请一字不改地输出这篇讲清初南方汉官境遇的节选中的一段原文,从含有“龚鼎孳还有两首诗总结性地描述”的字句开始,到“促使他们更加怀念逝去的故国。”为止。

***** 节选原文

顺治一朝始终存在着南北党争,而当时朝廷总的政治趋向是重北抑南,这从顺治的一段话可以看出来,据《清史稿·本纪五》载:“顺治十三年三月癸卯,谕曰:朝廷立贤无方,比来罢遗虽多南人,皆以事论斥,非有所左右也。”顺治这段不打自招的上谕说出了清廷对南方汉官的不信任感。所以在入清初期,南方汉官的境遇大都不太顺利,这以龚鼎孳的遭遇为代表。龚鼎孳(1616-1673),字孝升,号芝麓,安徽合肥人(故有“龚合肥”之称)。崇祯七年(1634)进士,在明官至兵科给事中。崇祯十七年(1644)甲申之变中,龚鼎孳降李闯大顺政权,授直指使。五月清军入关后,龚鼎孳再仕清被授原职,任吏科右给事中。顺治十三年(1656)四月,龚鼎孳因在执法中偏袒汉人而被贬官八级,补为上林苑藩育署署丞,不久龚鼎孳奉使颁诏广东。康熙二年(1663)六月,龚鼎孳复起任左都御史,康熙三年至康熙十二年(1664-1673),辗转升至刑部、兵部、礼部尚书。康熙十二年九月十二日卒,终年五十九岁,卒后谥号端毅,有《定山堂诗集》四十三卷、《定山堂文集》六卷。
龚鼎孳集中有若干首诗描写南人在清初朝廷所受到的打击:“云罗已尽山头雀,马角难归塞外乌。”自注云:“梁溪方罹大狱而海昌行戍,故五六及之。”①“梁溪”指的是吴达,是龚鼎孳的好友,因弹劾冯铨而入狱;“海昌”指的是陈之遴。“为羡振衣匡岳顶,万峰秋并玉稜层。”自注云:“大僚言路一时多罹谪籍,而章江先生之坚卧为不可及矣。”②“章江”指熊文举。“上考无如轻薄尹,左官聊洗瘴烟愁。”自注云:“秋岳中考功法镌一官,海昌方在塞上。”③龚鼎孳:《定山堂诗》卷二十四《读友人寄情秋岳诗和柬秋老》,“秋岳”即曹溶。熊、曹皆龚鼎孳的好友,可见南方汉官群体在当时大都受到了程度不同的打击。
龚鼎孳还有两首诗总结性地描述了南方贰臣诗人在入清初期的这种政治境遇:“到日凭高望京国,一时南客总飘零。”“朱旗吹角大河滨,南鸟飘摇入洛身。”(《定山堂诗》卷二十七《丘曙戒侍讲谪倅琼州》其一)其实,不只是朝廷之上的南方贰臣命运“飘摇”,顺治十四年“科场案”及“奏销案”对南方士人更是进行了大面积的打击,清初的这种政治文化措施加深了南方汉官本来就存在的对新朝的隔阂,形成了一定的离心倾向,并且促使他们更加怀念逝去的故国。

**********
***** 所收数据

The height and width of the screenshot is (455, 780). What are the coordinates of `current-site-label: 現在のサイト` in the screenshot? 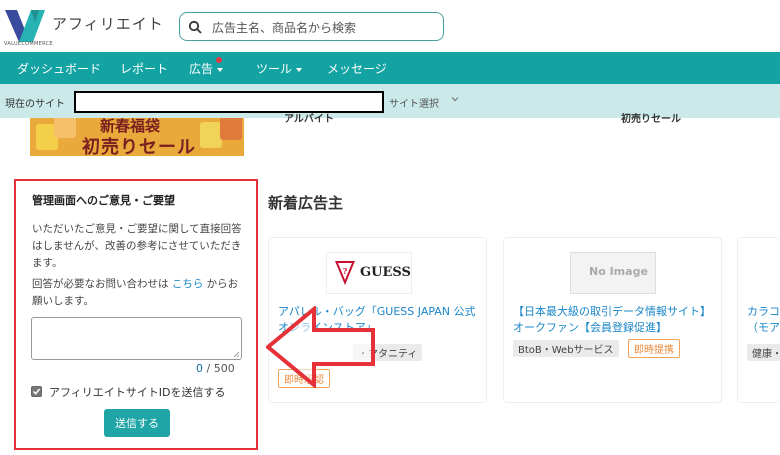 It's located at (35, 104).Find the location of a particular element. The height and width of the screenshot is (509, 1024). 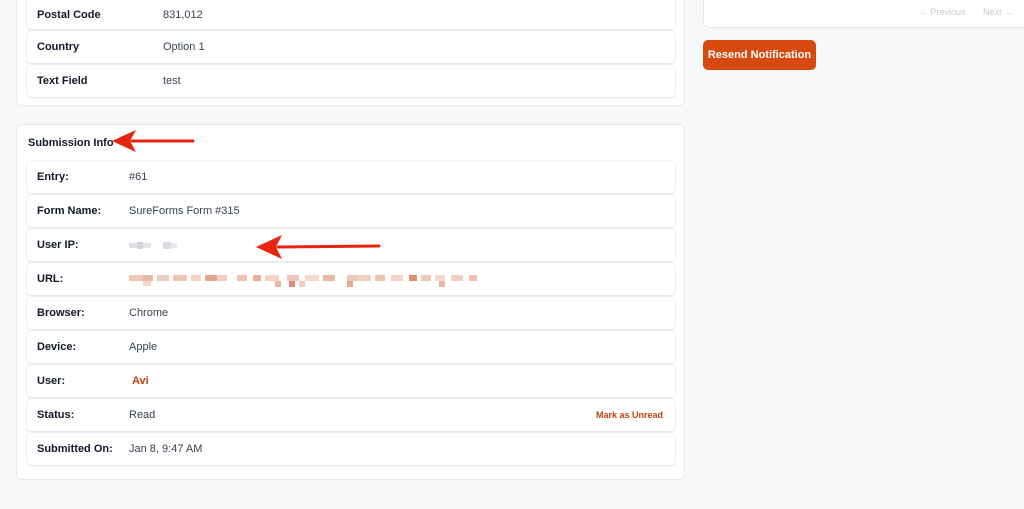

**********

• 任务回应:
龚鼎孳还有两首诗总结性地描述了南方贰臣诗人在入清初期的这种政治境遇:“到日凭高望京国,一时南客总飘零。”“朱旗吹角大河滨,南鸟飘摇入洛身。”(《定山堂诗》卷二十七《丘曙戒侍讲谪倅琼州》其一)其实,不只是朝廷之上的南方贰臣命运“飘摇”,顺治十四年“科场案”及“奏销案”对南方士人更是进行了大面积的打击,清初的这种政治文化措施加深了南方汉官本来就存在的对新朝的隔阂,形成了一定的离心倾向,并且促使他们更加怀念逝去的故国。